25 глава. 3-й ответ Вилдада.
Если отвлечься от мысли об определенной литературной форме, в которую облечена эта часть истории, то можно предположить: то, что участники беседы высказываются вот так по очереди, может отражать некую культуру дискуссии, принятую тем обществом. Или друзья еще по дороге, например, условились об аутомодерации процесса. По кр.м., несмотря на бушующие страсти, эта беседа совсем не похожа на всякие соловьевские шоу из нынешнего телевизора.
Содержанием этой своей краткой речи Вилдад делает превознесение Бога и, соответственно, уничижение человека. Онтологическая разница преломляется в призме ритуальной чистоты:
'И как человеку быть правым пред Богом, и как быть чистым рожденному женщиною?' (ст.4).
Если для Евангелия слава Божия явлена в христовом уничижении, то для вот этой дозаветной древности - в Его могуществе:
'держава и страх у Него!' (ст.2).
Желая того или нет, Вилдад рисует Бога Творцом, не любовно созерцающим то, что вышло из Его рук, но взирающим на весь мир с брезгливым недоумением:
'Вот даже луна, и та несветла, и звезды нечисты пред очами Его' (ст.5).
Раньше о 'недоверии' Бога даже и ангелам вещал Елифаз (4:18, 5:15), теперь Вилдад распространяет этот подход на высшие, как ему представляется, твари в мире видимом (а значит, и на весь мир). Здесь же вылезает на поверхность противоположный Откровению взгляд на человека. Если слово Божие помещает человека на вершину всего сотворенного, то здесь он, напротив, в самом низу:
'Тем менее (чист перед Богом) человек, который есть червь, и сын человеческий, который есть моль' (ст.6).
Аскетичненько так. Интересно, а вот к себе самому Вилдад способен бы был приложить эти слова?
Забегая вперед, скажем, что на этом речи друзей Иова заканчиваются. Софар третьей реплики по неизвестным причинам не произнесет. Можно окинуть взглядом, что именно было сказано каждым из них, тем более, что до этого в центре нашего внимания был, в основном, Иов.

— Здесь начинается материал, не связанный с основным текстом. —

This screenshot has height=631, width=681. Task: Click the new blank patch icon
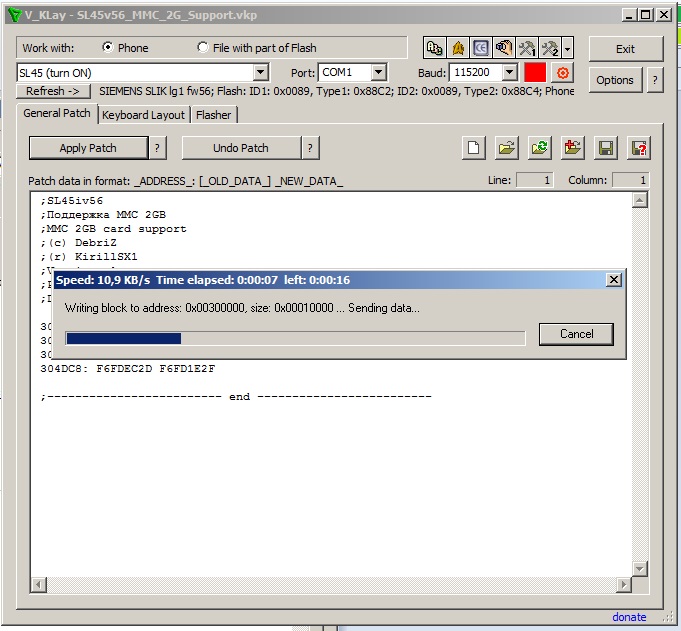tap(474, 148)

Елифаз неприступно стоял на той позиции, что праведен только Бог, по определению. Ныне, и присно, и во веки веков. Отсюда следовало заключение: если в твою жизнь пришли несчастья - ты сам тому виной, кайся. То есть, прими наказание как должное и постарайся исправиться. Если ты не видишь, что это правильная стратегия поведения, ты глуп, а уж бунтовать против Бога - наивысшая из глупостей. Мудрецы (у которых неплохо бы поучиться) считают правильным вести себя иначе. Это мнение подтверждается личным мистическим опытом Елифаза. Он так же готов предложить (в конце концов) пункты, на которые должно обратить особое внимание при покаянии. Восставать против Бога - бессмысленно, ибо у человека нет никакой возможности Ему противостоять. Идущий же путем мудрых (и самого Елифаза, в т.ч.), несомненно, будет вознагражден.

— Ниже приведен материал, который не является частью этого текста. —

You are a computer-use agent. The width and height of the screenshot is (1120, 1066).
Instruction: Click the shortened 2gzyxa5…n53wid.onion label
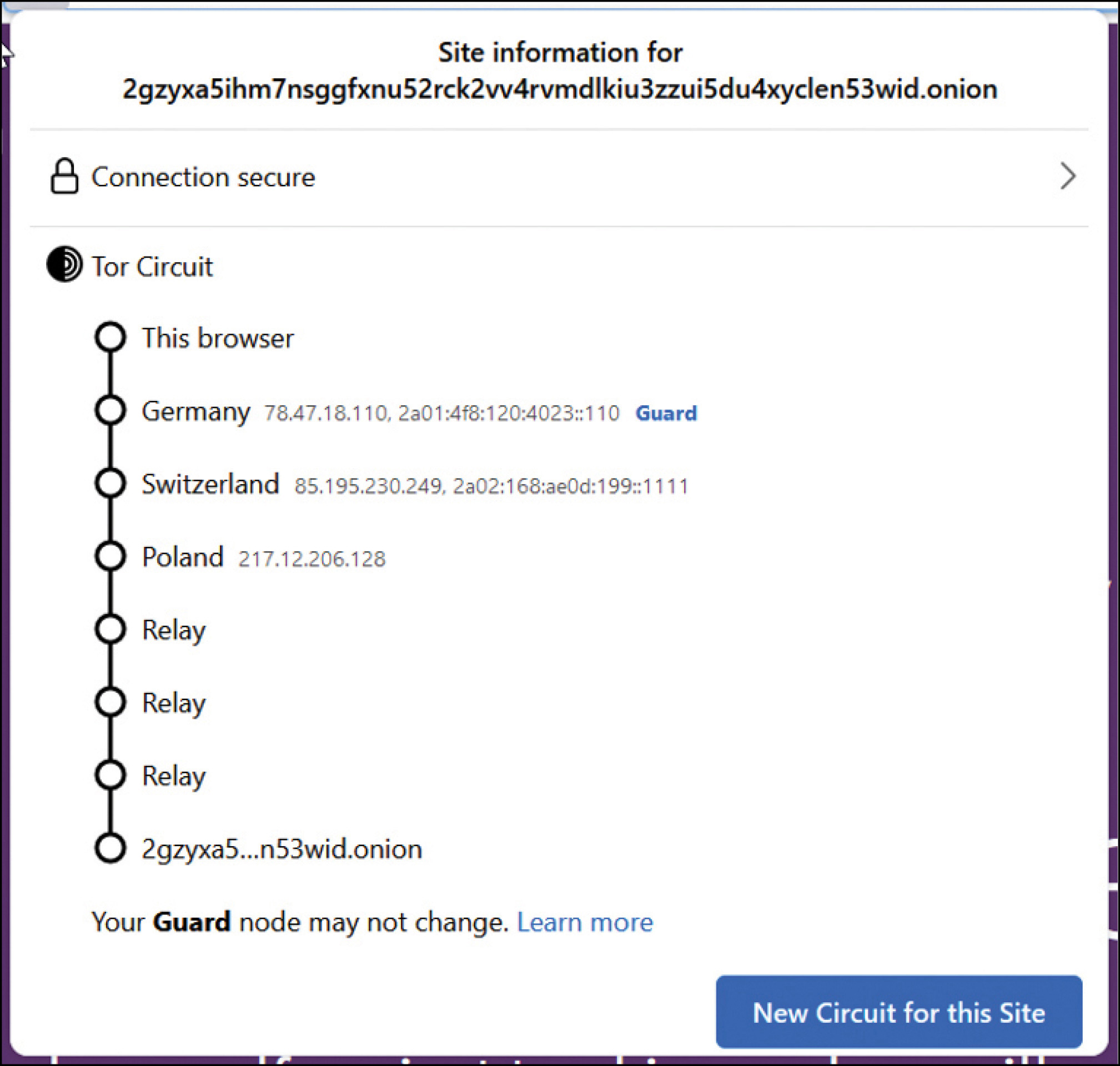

Вилдад весьма близок к позиции Елифаза (они, практически, идентичны), только выражает он ее более четко. Если все по грехам - ищи грех. Не может так быть, чтобы Бог не был праведен, ибо человек и понять этого по-настоящему не может - только Бог есть пример и мерило праведности. Исправься соответственно - и тебе воздастся в кратчайшие сроки. За правоту этого подхода стоит, по его мнению, и традиция. Вилдад не любит проявления бурных эмоций, зато любит припугнуть. Взгляд на отношения Бога и мира у него можно было бы охарактеризовать, как манихейский.
Софар, которому пришлось высказаться всего дважды. Он выступает, как защитник традиции, в которой посмел Иов публично усомниться. Будучи вполне солидарен с Елифазом и Вилдадом, Софар формулирует их общую позицию наиболее радикально: Бог точно правее тебя, а ты достоин еще худших бедствий. Слова Иова он, похоже, склонен воспринимать очень лично, и поэтому - наиболее эмоционально. Содержательно же добавить к сказанному Елифазом и Вилдадом ничего не удается.